What the exercise asks
Restate all entries word for word, minus pictures.
________________
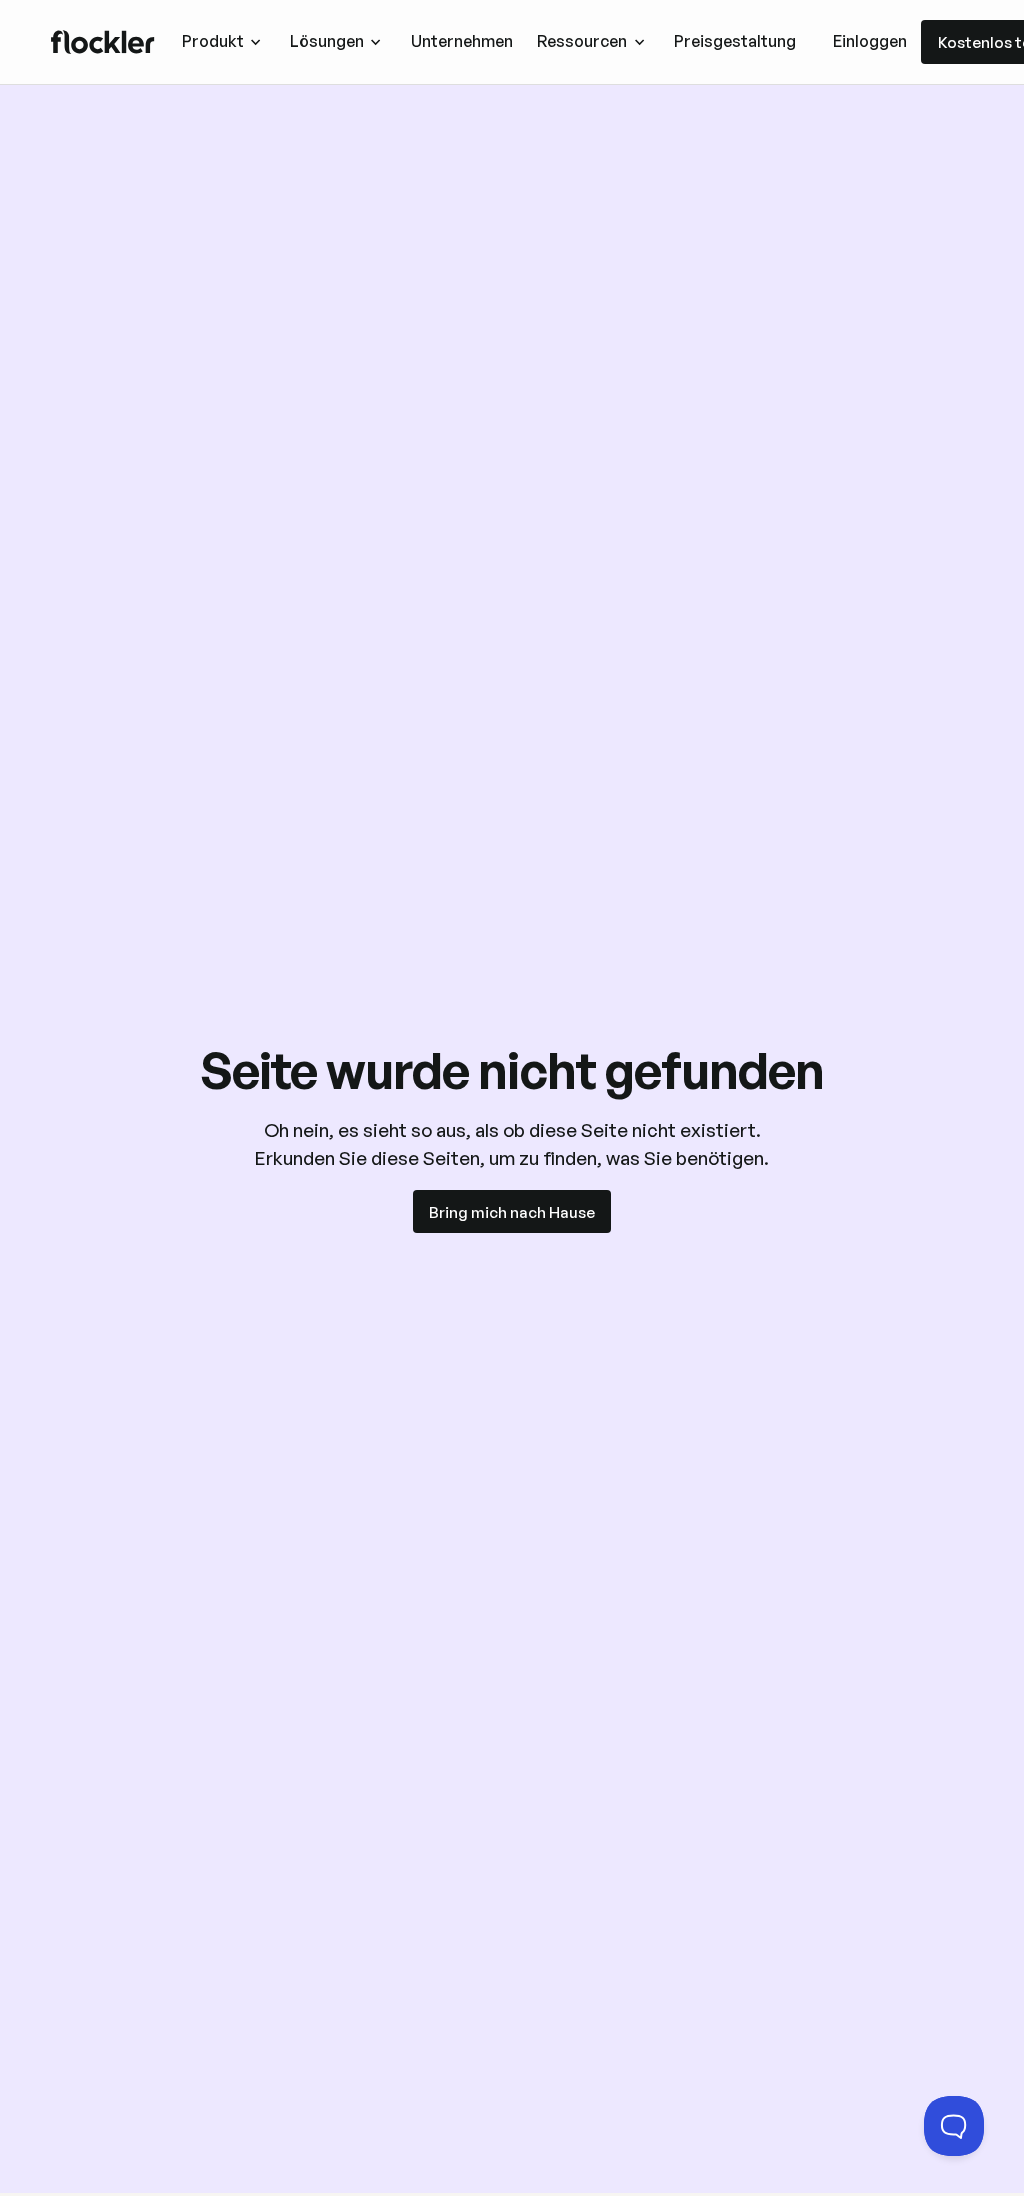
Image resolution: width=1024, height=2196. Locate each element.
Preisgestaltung (735, 41)
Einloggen (870, 41)
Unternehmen (462, 41)
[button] (223, 41)
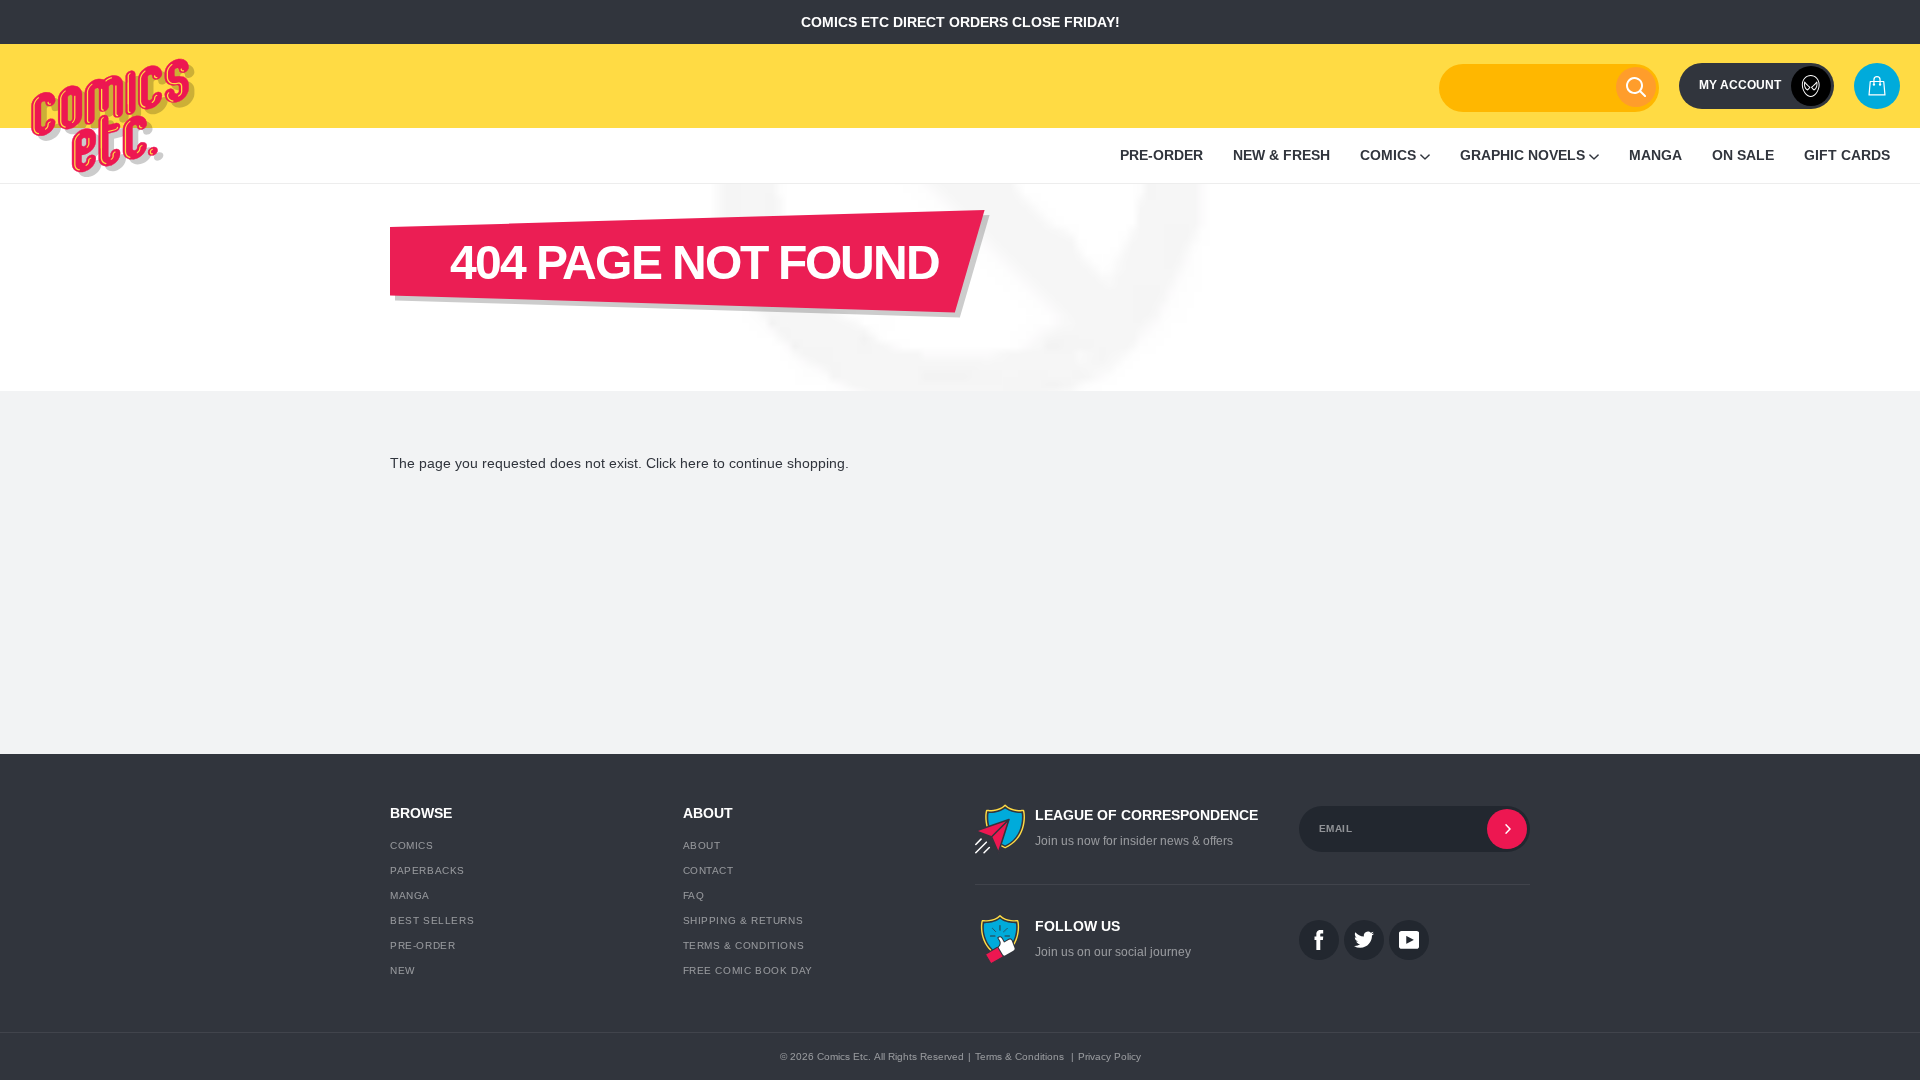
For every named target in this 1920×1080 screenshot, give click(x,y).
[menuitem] (1161, 155)
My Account (1740, 85)
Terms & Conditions (744, 945)
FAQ (694, 895)
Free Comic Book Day (748, 970)
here (694, 463)
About (702, 845)
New (402, 970)
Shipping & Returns (743, 920)
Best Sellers (432, 920)
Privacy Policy (1109, 1056)
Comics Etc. (844, 1056)
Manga (410, 895)
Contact (708, 870)
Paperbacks (427, 870)
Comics (412, 845)
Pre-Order (422, 945)
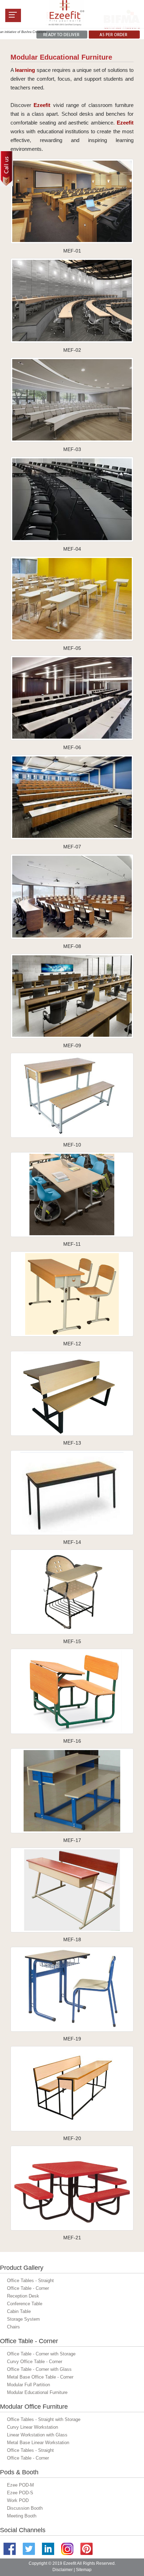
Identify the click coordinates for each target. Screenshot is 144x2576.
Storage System (23, 2319)
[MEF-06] (72, 697)
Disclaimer (62, 2569)
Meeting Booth (21, 2515)
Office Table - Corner (28, 2288)
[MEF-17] (72, 1790)
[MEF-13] (72, 1393)
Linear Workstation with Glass (37, 2434)
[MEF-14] (72, 1492)
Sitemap (84, 2569)
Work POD (18, 2500)
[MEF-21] (72, 2188)
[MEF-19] (72, 1989)
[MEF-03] (72, 399)
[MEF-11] (72, 1194)
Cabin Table (19, 2311)
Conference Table (24, 2303)
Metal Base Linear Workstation (38, 2442)
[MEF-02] (72, 300)
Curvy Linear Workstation (32, 2427)
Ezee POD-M (20, 2485)
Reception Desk (23, 2296)
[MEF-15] (72, 1591)
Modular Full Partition (28, 2384)
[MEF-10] (72, 1095)
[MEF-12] (72, 1294)
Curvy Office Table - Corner (34, 2361)
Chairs (13, 2326)
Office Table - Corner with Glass (39, 2369)
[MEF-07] (72, 797)
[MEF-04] (72, 499)
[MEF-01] (72, 201)
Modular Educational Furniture (37, 2392)
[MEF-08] (72, 896)
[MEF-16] (72, 1691)
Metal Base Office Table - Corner (40, 2377)
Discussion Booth (25, 2508)
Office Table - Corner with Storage (41, 2353)
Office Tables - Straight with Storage (43, 2419)
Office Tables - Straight (30, 2280)
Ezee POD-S (20, 2492)
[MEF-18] (72, 1889)
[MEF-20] (72, 2088)
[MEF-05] (72, 598)
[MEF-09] (72, 995)
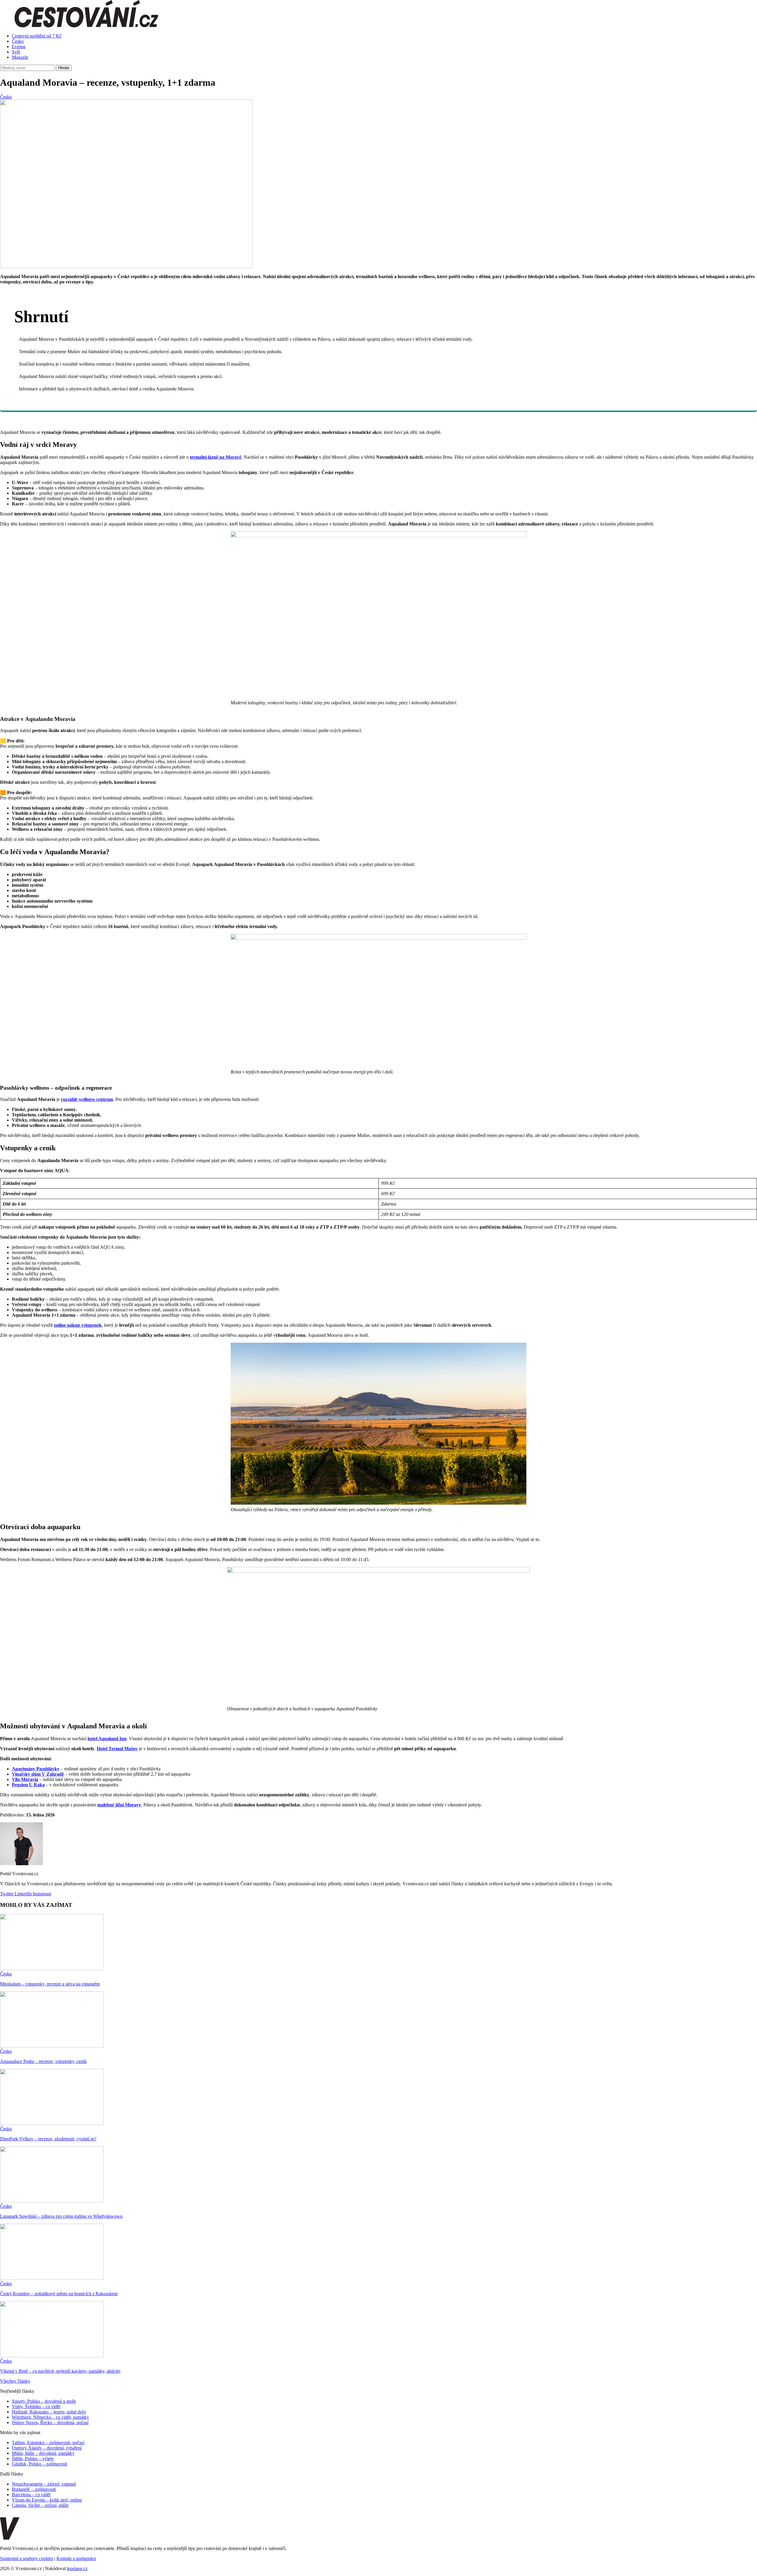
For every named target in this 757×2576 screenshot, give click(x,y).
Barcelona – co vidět (31, 2494)
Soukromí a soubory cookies (26, 2558)
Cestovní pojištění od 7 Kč (37, 35)
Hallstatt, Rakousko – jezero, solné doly (49, 2411)
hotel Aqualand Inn (107, 1738)
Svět (16, 51)
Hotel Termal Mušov (117, 1748)
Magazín (20, 57)
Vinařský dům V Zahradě (38, 1774)
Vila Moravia (25, 1779)
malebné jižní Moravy (119, 1804)
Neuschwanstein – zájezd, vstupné (44, 2483)
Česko (18, 41)
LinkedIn (22, 1893)
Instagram (41, 1893)
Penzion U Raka (28, 1784)
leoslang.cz (77, 2568)
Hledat (63, 68)
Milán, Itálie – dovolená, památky (43, 2453)
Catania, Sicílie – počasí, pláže (40, 2505)
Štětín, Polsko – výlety (33, 2458)
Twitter (6, 1893)
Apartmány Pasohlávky (35, 1768)
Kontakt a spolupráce (76, 2558)
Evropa (18, 46)
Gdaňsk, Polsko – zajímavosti (39, 2463)
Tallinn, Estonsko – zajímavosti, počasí (48, 2442)
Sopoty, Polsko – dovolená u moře (44, 2401)
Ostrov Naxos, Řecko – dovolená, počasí (50, 2422)
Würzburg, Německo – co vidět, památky (50, 2417)
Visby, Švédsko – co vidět (36, 2406)
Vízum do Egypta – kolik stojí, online (47, 2499)
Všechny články (15, 2381)
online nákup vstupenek (78, 1325)
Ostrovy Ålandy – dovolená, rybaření (47, 2447)
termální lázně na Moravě (215, 457)
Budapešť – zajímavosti (34, 2489)
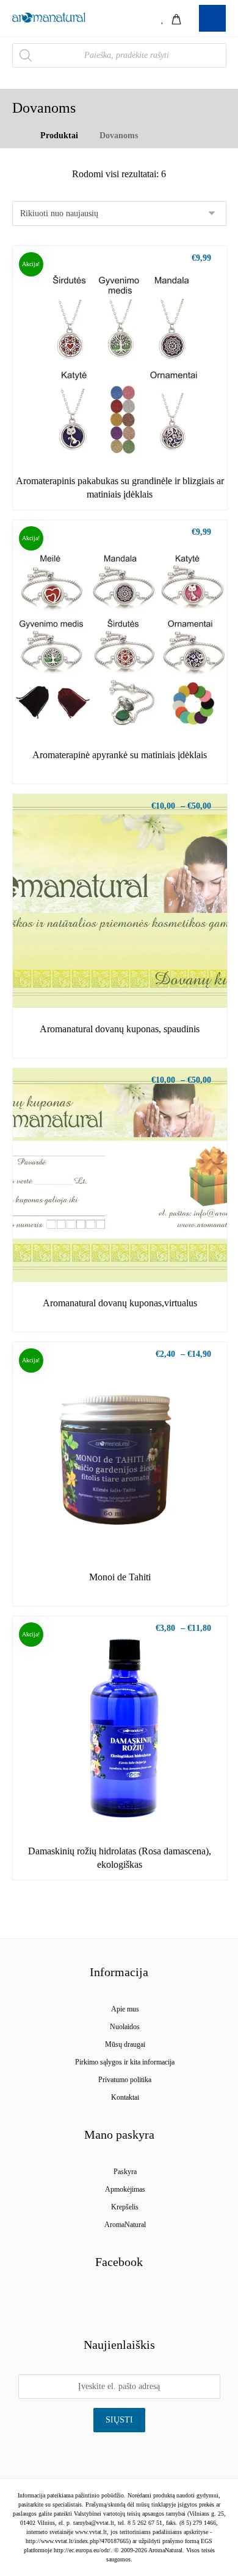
________________
Task answer
Image resolution: width=1024, height=2196. Locate each element.
Preisgestaltung (735, 41)
Einloggen (870, 41)
Unternehmen (462, 41)
[button] (223, 41)
For every named target in this 1920×1080 screenshot, give click(x,y).
[menuitem] (1161, 155)
My Account (1740, 85)
Terms & Conditions (744, 945)
FAQ (694, 895)
Free Comic Book Day (748, 970)
here (694, 463)
About (702, 845)
New (402, 970)
Shipping & Returns (743, 920)
Best Sellers (432, 920)
Privacy Policy (1109, 1056)
Comics Etc. (844, 1056)
Manga (410, 895)
Contact (708, 870)
Paperbacks (427, 870)
Comics (412, 845)
Pre-Order (422, 945)
Identify the click coordinates for each target. Screenshot is 144x2576.
Storage System (23, 2319)
[MEF-06] (72, 697)
Disclaimer (62, 2569)
Meeting Booth (21, 2515)
Office Table - Corner (28, 2288)
[MEF-17] (72, 1790)
[MEF-13] (72, 1393)
Linear Workstation with Glass (37, 2434)
[MEF-14] (72, 1492)
Sitemap (84, 2569)
Work POD (18, 2500)
[MEF-21] (72, 2188)
[MEF-19] (72, 1989)
[MEF-03] (72, 399)
[MEF-11] (72, 1194)
Cabin Table (19, 2311)
Conference Table (24, 2303)
Metal Base Linear Workstation (38, 2442)
[MEF-02] (72, 300)
Curvy Linear Workstation (32, 2427)
Ezee POD-M (20, 2485)
Reception Desk (23, 2296)
[MEF-15] (72, 1591)
Modular Full Partition (28, 2384)
[MEF-10] (72, 1095)
[MEF-12] (72, 1294)
Curvy Office Table - Corner (34, 2361)
Chairs (13, 2326)
Office Table - Corner with Glass (39, 2369)
[MEF-07] (72, 797)
[MEF-04] (72, 499)
[MEF-01] (72, 201)
Modular Educational Furniture (37, 2392)
[MEF-08] (72, 896)
[MEF-16] (72, 1691)
Metal Base Office Table - Corner (40, 2377)
Discussion Booth (25, 2508)
Office Table - Corner with Storage (41, 2353)
Office Tables - Straight with Storage (43, 2419)
Office Tables - Straight (30, 2280)
Ezee POD-S (20, 2492)
[MEF-18] (72, 1889)
[MEF-20] (72, 2088)
[MEF-05] (72, 598)
[MEF-09] (72, 995)
For every named target in this 757×2576 screenshot, give click(x,y).
Barcelona – co vidět (31, 2494)
Soukromí a soubory cookies (26, 2558)
Cestovní pojištění od 7 Kč (37, 35)
Hallstatt, Rakousko – jezero, solné doly (49, 2411)
hotel Aqualand Inn (107, 1738)
Svět (16, 51)
Hotel Termal Mušov (117, 1748)
Magazín (20, 57)
Vinařský dům V Zahradě (38, 1774)
Vila Moravia (25, 1779)
malebné jižní Moravy (119, 1804)
Neuschwanstein – zájezd, vstupné (44, 2483)
Česko (18, 41)
LinkedIn (22, 1893)
Instagram (41, 1893)
Penzion U Raka (28, 1784)
leoslang.cz (77, 2568)
Hledat (63, 68)
Milán, Itálie – dovolená, památky (43, 2453)
Catania, Sicílie – počasí, pláže (40, 2505)
Štětín, Polsko – výlety (33, 2458)
Twitter (6, 1893)
Apartmány Pasohlávky (35, 1768)
Kontakt a spolupráce (76, 2558)
Evropa (18, 46)
Gdaňsk, Polsko – zajímavosti (39, 2463)
Tallinn, Estonsko – zajímavosti, počasí (48, 2442)
Sopoty, Polsko – dovolená u moře (44, 2401)
Ostrov Naxos, Řecko – dovolená, počasí (50, 2422)
Würzburg, Německo – co vidět, památky (50, 2417)
Visby, Švédsko – co vidět (36, 2406)
Vízum do Egypta – kolik stojí, online (47, 2499)
Všechny články (15, 2381)
online nákup vstupenek (78, 1325)
Ostrovy Ålandy – dovolená, rybaření (47, 2447)
termální lázně na Moravě (215, 457)
Budapešť – zajímavosti (34, 2489)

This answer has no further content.